À Mayotte, devenue le 101e département en 2011, le chômage touche officiellement 19 % de la population active (61 % chez les jeunes), et plus de 27 % des habitants vivent sous le seuil de pauvreté. Dans une telle situation, et comme l’ont montré les récentes grèves et manifestations, la colère de la majorité des Mahorais est dirigée contre l’État français qu’ils accusent, à juste titre, de les avoir oubliés en maintenant leur île et sa population dans un état de sous-développement chronique. Depuis 1974, date à laquelle la France a pris la décision de garder Mayotte dans son giron, l’île devenue française est restée à la traîne, même par rapport à La Réunion voisine.
Pour donner aux Mahorais l’illusion que des efforts ont été entrepris pour qu’ils puissent être considérés comme des citoyens à part entière, les gouvernements de France leur ont servi pendant 37 ans des changements successifs de statuts présentés comme des étapes pour accéder à la départementalisation. Mais loin d’améliorer de façon substantielle les conditions de vie des Mahorais, l’État français leur a surtout compliqué les relations avec les populations sœurs des Comores, notamment à partir de 1995 quand, sous le gouvernement Chirac-Balladur, la libre circulation a été interdite entre les îles, avec l’obligation d’un visa pour se rendre à Mayotte.

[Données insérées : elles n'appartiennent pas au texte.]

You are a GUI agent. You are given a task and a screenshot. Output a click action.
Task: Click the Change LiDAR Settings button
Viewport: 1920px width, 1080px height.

Devenus étrangers à Mayotte, la plupart des Comoriens sont aujourd’hui traqués par les autorités françaises, conduits manu militari dans le centre de détention de la capitale, avant d’être renvoyés dans les autres îles des Comores. Si des groupes réactionnaires de Mahorais s’attaquent aux plus pauvres, c’est aussi qu’ils prennent exemple sur les agissements des autorités françaises dans l’île. Dans les événements déplorables qui se produisent aujourd’hui à Mayotte, l’État porte une grand part de responsabilité.